I don’t want to give much time to Cole-Lawler, as entertaining as it can be. It is worth noting though that Over the Limit was basically confirmed as the blowoff for this feud as Cole drove Swagger away from his corner by belittling his title reign. Telling King “he’s all yours”, Swagger left, and an almost blubbering Cole started begging for forgiveness. There is no was Cole will be booked to go over King clean.

Next up was more Nexus build as Otunga and McGillicutty went over Kane and the Big Show with the help of sly interference from Punk. Great for McGillicutty to be able to pin Kane, while the turn in Nexus’s fortunes therefore turned even more severely. It was then revealed that Punk and Ryan will compete for the tag titles at Over the Limit. Whether this is good for Nexus or not remains to be seen, but it does seem that their fortunes are turning rapidly again. Signs perhaps that Punk has re-signed?

Some people have been very critical of how Jack Swagger has been booked with Cole and Lawler, but it cannot be denied that it has garnered him a profile that he had lost before his involvement. Apparently coming out of that angle, Swagger was catapulted, in a pleasantly shocking way when he was introduced as Miz’s chosen opponent for John Cena, in a No Holds Barred match.
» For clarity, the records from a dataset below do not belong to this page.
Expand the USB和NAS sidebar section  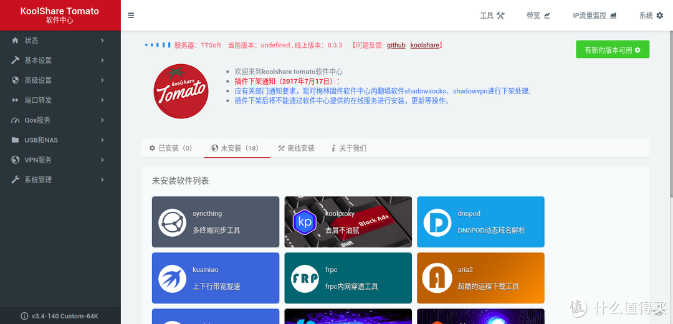60,140
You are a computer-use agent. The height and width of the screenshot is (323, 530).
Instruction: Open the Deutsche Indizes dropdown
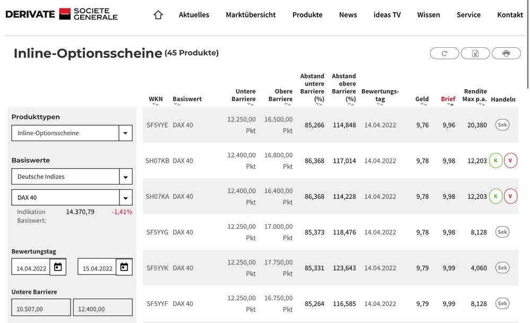125,177
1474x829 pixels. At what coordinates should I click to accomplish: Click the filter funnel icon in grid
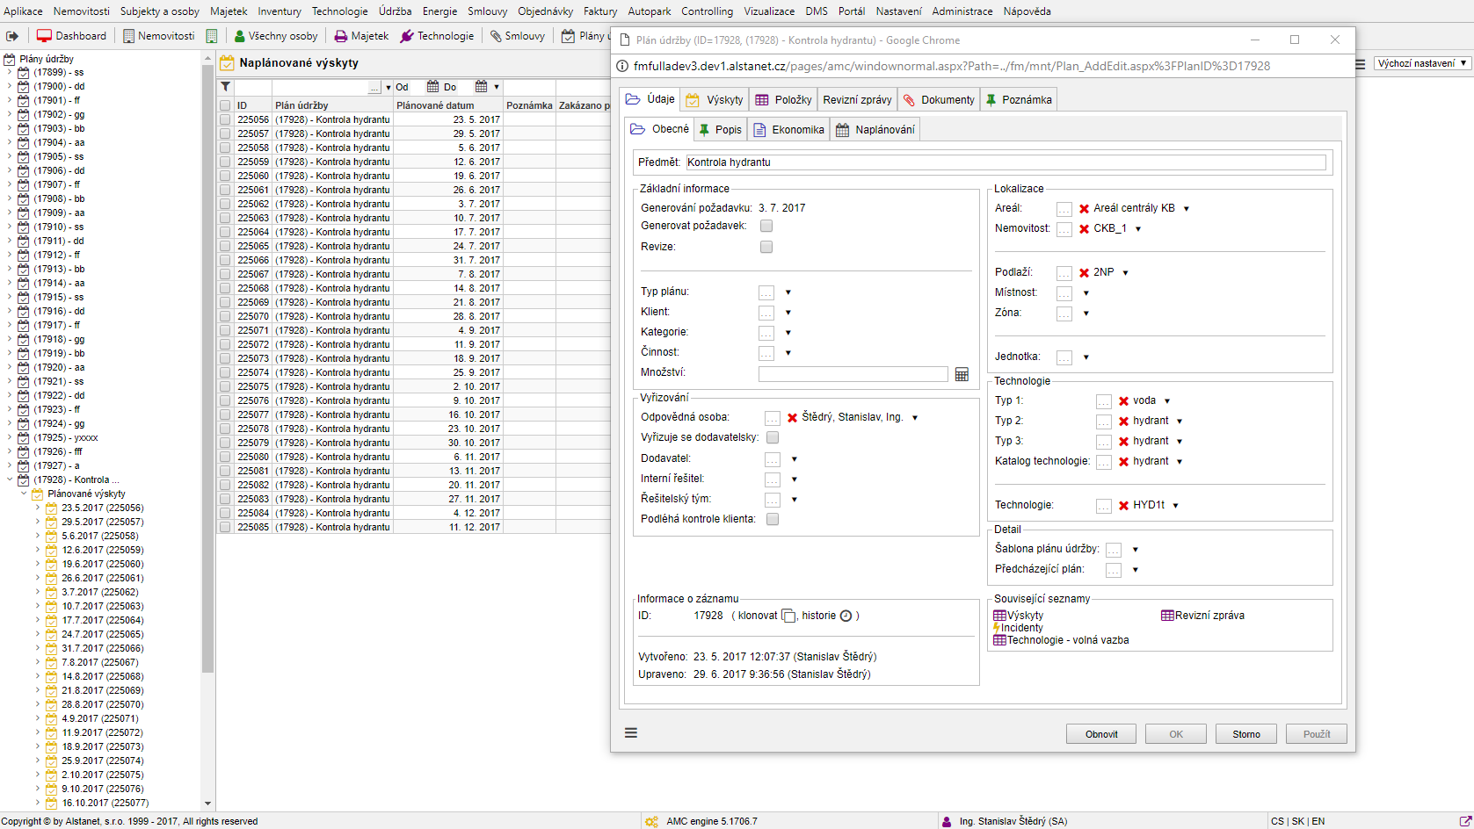(x=226, y=87)
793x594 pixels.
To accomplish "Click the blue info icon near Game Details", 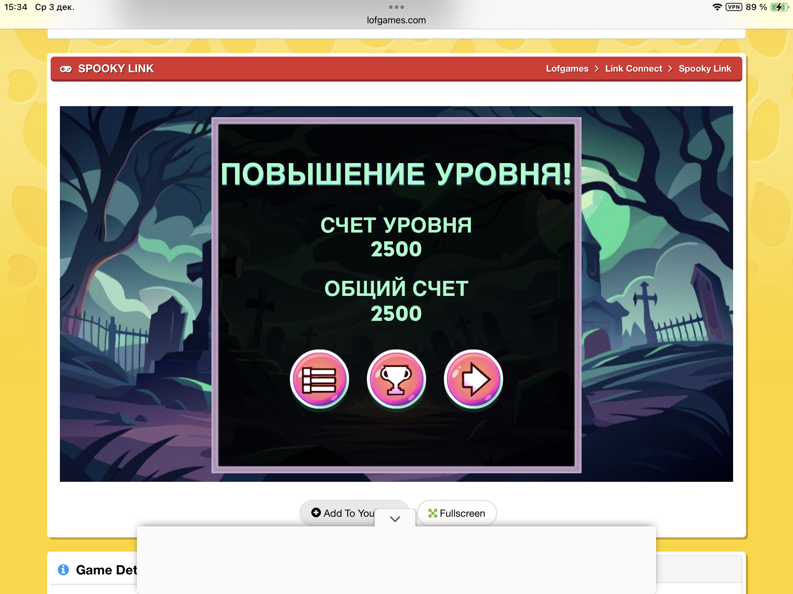I will (63, 569).
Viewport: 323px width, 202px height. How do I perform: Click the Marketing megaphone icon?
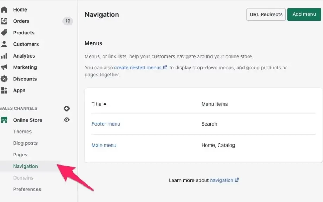click(5, 67)
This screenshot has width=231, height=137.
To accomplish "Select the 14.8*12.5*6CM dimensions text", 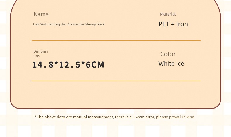I will pyautogui.click(x=68, y=65).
Now, this match did have some okay ‘no holds barred’ spots: ring posts, steel chairs, computer-shots from Swagger to Cena, making him seem dominant against the top guy, and therefore potentially on par again. A lot of that, though, came during the commercial break, which made what we didn’t see on replay seem quite tame for what is meant to be a brutal match. Swagger was really made to look a threat to Cena though, locking him in the ankle lock several times and dominating him at others – exactly what Swagger needed to return to being a top player. Eventually, Cena fought through the ankle locks, specifically showing his ‘will not quit’ attitude and managed to pick up the win and send a message to Miz. This obviously irked Miz, who proceeded to warn Cena about the innumerable number of ways one can make another quit (a characteristic which makes it one of my favourite kinds of matches) and threatening that at Over the Limit, he will use a method Cena has never seen before – a statement which visibly worried Cena. He then says that, while sheer violence might not be the answer on Sunday, he’s happy to use it tonight, and with the help of Alex Riley’s distraction, he attacks Cena with a metal pipe. Cena eventually manages to turn this round, however, and Cena, furious, warns that on Sunday, he will be the Miz, and he will say I Quit. Great build for the OTL main event. It’s just a shame it took until the last seg of the ‘go home’ show to bring it. Any PPV needs adequate build, but especially one with such a psychologically engrossing match as an I Quit match. If Miz and Cena had built around that for 3-4 weeks, we could have a real mouth-watering prospect on our hands. As it stands, we may still do, but it will be no thanks to the limited build.